• _Activity 1_:
Copy from the article on vaccination and Marek's disease the part that opens with the words containing "IPPE: When Vaccination" and closes with "in a population.".
• _Activity 2_:
Answer these questions using the article on vaccination and Marek's disease:
(a) At which university does Dr Andrew Read work?
(b) In which city was the International Poultry Scientific Forum held?
(c) About how many years after its development did the first Marek's disease vaccine start to fail?
• _Activity 3_:
Continue the article on vaccination and Marek's disease from its last sentence.

• _Passage for review_:
Segment Open

IPPE: When Vaccination Goes Wrong

US – A leading international researcher says that vaccination can make viruses both “hot” and more dangerous, using the example of Marek’s disease in poultry, reports Jackie Linden.
calendar icon 28 January 2015
clock icon 4 minute read

Some vaccines drive the evolution of more virulent pathogens, according to Dr Andrew Read of Pennsylvania State University.

Invited to give the Milton Y. Dendy keynote address as part of the International Poultry Scientific Forum (IPSF) in Atlanta yesterday, 27 January, Dr Read said that conventional wisdom is that natural selection will remove highly lethal pathogens if death of the host greatly reduces transmission.

However, he explained, vaccines that keep hosts alive but still allow transmission of the virus – in other words, they are “leaky” - allow very virulent strains to circulate in a population.

Dr Read said: “Vaccines protect virulent pathogens from themselves.”

He went on to describe experiments which show that immunisation of chickens against Marek’s disease virus enhances the fitness of more virulent strains, making it possible for hyperpathogenic strains to transmit.

History supports this view.

Dr Read said that Marek’s disease was originally a mild disease, causing transient paralysis in chickens. A vaccine was developed to combat it but this started to fail after about 10 years as the virus appeared to become more virulent.

This led to a new vaccine, which was effective for another decade or so but then emerged what is known as the vv+MDV (very virulent-plus Marek’s disease virus), which invades multiple organs.

Segment Closed

• _Source data_:
Segment Open

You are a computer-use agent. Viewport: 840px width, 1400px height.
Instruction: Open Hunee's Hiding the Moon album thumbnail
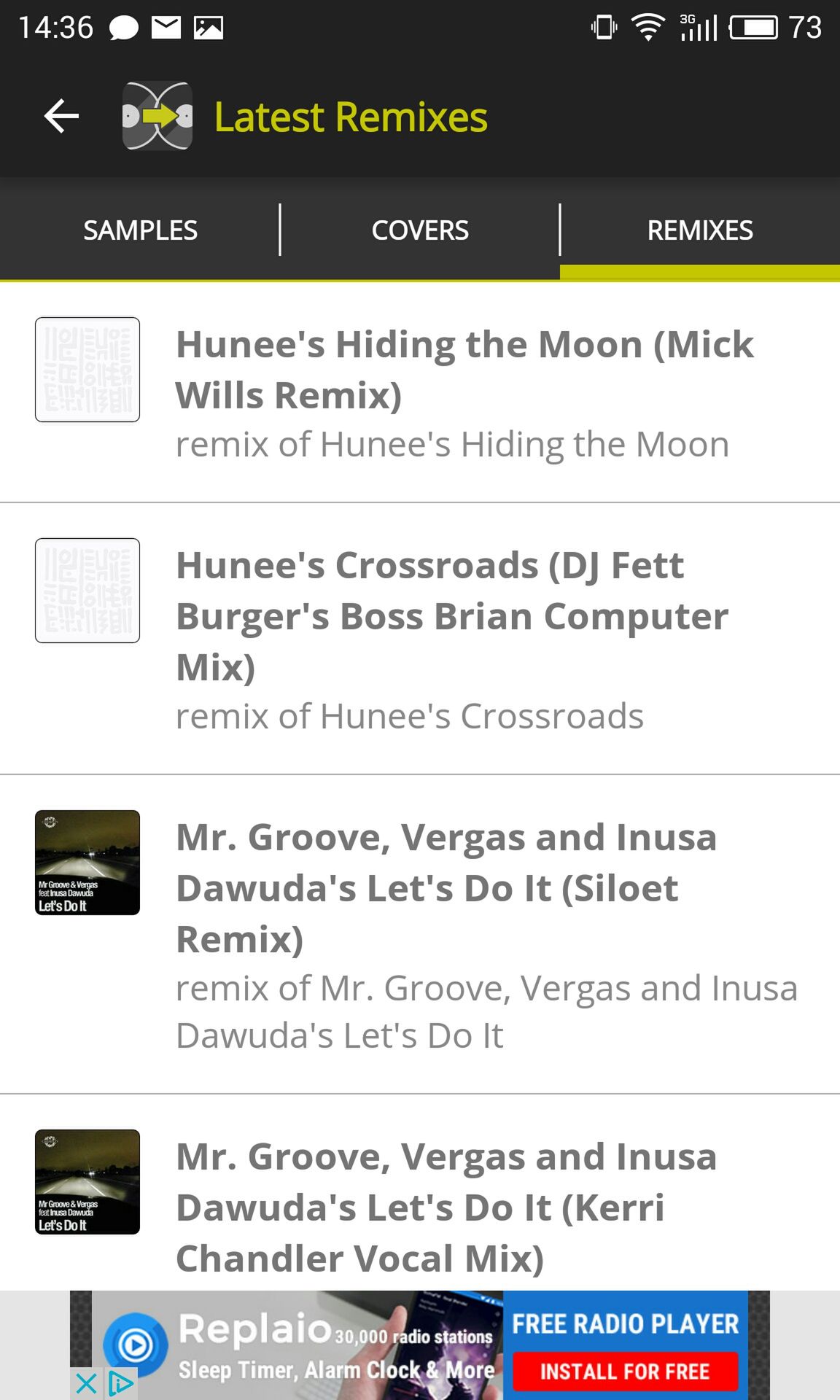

Segment Closed

• _Written response 1_:
IPPE: When Vaccination Goes Wrong

US – A leading international researcher says that vaccination can make viruses both “hot” and more dangerous, using the example of Marek’s disease in poultry, reports Jackie Linden.
calendar icon 28 January 2015
clock icon 4 minute read

Some vaccines drive the evolution of more virulent pathogens, according to Dr Andrew Read of Pennsylvania State University.

Invited to give the Milton Y. Dendy keynote address as part of the International Poultry Scientific Forum (IPSF) in Atlanta yesterday, 27 January, Dr Read said that conventional wisdom is that natural selection will remove highly lethal pathogens if death of the host greatly reduces transmission.

However, he explained, vaccines that keep hosts alive but still allow transmission of the virus – in other words, they are “leaky” - allow very virulent strains to circulate in a population.

• _Written response 2_:
(a) Pennsylvania State University
(b) Atlanta
(c) About 10 years

• _Written response 3_:
The current vaccine is of the Rispens type. It has been working satisfactorily for around 20 years but Dr Read said that it may only be a matter of time before the virus evolves into an even more virulent form. It is unlikely to have reached the limit of its virulence.

He and his colleagues have investigated where this viral evolution occurs in nature and how vaccination affects viral fitness using Marek’s disease in poultry as a model for human diseases such as malaria, diphtheria and pertussis (whooping cough).
Immunity elicited by direct vaccination or by maternal vaccination prolongs host survival but does not prevent infection, viral replication or transmission, thus extending the infectious periods of strains otherwise too lethal to persist.

Dr Read said his data show that anti-disease vaccines that do not prevent transmission can create conditions that promote the emergence of pathogen strains that cause more severe disease in unvaccinated hosts.

These characteristics of the Marek’s disease virus are also seen in other poultry viruses, such as avian influenza, according to the Dr Read. He expressed concern that frequent vaccination of poultry against avian influenza in some countries is allowing the silent circulation of “hot” strains which will be even harder to control in future. In his view, it would be better to cull flocks that become infected rather than risk the virus becoming ever more virulent.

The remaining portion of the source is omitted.